**Exercise directions:**
In the listing below, pick out lines with "will".

───── Supplied records

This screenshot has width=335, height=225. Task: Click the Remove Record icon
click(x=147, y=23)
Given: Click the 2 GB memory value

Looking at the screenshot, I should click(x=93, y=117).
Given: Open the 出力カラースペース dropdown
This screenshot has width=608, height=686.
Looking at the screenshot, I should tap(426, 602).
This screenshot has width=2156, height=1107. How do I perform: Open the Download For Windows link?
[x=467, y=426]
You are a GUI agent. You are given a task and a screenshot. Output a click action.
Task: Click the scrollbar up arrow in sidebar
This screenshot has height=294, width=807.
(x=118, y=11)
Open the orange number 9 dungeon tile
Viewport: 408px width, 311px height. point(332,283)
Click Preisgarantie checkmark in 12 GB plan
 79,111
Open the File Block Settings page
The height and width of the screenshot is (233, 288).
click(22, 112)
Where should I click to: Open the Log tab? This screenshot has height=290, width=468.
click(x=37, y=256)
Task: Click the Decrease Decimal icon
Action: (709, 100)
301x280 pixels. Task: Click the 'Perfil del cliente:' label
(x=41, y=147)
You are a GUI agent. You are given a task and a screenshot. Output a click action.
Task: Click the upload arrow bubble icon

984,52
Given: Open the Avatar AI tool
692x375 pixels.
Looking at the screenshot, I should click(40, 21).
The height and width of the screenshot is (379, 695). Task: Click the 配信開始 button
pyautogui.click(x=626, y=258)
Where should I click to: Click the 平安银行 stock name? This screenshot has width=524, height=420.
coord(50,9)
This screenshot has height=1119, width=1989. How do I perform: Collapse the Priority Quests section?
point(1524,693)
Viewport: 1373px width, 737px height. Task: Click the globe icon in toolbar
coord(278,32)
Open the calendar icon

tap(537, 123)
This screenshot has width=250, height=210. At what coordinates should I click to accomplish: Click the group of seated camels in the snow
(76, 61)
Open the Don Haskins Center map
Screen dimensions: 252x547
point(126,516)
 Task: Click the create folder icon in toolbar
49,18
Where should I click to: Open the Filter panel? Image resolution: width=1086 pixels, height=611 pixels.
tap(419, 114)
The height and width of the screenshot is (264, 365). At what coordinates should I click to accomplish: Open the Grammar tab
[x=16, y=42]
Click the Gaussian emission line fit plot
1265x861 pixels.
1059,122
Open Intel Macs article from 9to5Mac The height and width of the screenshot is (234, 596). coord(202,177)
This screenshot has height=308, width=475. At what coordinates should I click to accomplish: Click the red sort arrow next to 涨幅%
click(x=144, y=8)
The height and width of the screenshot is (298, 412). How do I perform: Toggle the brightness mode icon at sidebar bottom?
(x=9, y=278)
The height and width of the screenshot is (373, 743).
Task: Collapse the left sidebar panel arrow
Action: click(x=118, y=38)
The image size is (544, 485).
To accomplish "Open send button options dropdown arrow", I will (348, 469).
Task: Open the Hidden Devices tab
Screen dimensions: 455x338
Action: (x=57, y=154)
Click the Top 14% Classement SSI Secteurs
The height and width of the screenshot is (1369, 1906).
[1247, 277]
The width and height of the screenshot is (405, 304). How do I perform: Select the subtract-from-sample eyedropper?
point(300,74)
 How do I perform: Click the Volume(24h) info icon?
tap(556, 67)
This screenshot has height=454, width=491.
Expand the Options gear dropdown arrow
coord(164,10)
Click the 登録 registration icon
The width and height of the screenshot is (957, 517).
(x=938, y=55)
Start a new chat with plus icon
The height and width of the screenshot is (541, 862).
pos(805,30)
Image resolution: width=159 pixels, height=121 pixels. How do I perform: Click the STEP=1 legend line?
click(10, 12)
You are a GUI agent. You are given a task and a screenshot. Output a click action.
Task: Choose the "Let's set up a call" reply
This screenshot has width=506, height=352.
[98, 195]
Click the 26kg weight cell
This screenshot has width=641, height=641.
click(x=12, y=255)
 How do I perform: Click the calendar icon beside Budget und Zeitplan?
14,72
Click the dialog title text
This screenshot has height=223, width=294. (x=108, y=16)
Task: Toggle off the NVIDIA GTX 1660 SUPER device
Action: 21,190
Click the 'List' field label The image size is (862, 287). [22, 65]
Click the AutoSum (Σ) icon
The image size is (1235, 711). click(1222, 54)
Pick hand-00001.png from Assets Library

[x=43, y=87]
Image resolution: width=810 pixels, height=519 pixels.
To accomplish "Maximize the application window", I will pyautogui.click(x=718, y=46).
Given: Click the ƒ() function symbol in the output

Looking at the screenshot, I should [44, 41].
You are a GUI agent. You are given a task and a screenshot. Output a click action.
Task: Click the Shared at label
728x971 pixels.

──────────

**Answer box:**
To accomplish "Open send button options dropdown arrow", I will (348, 469).
To accomplish "Maximize the application window", I will pyautogui.click(x=718, y=46).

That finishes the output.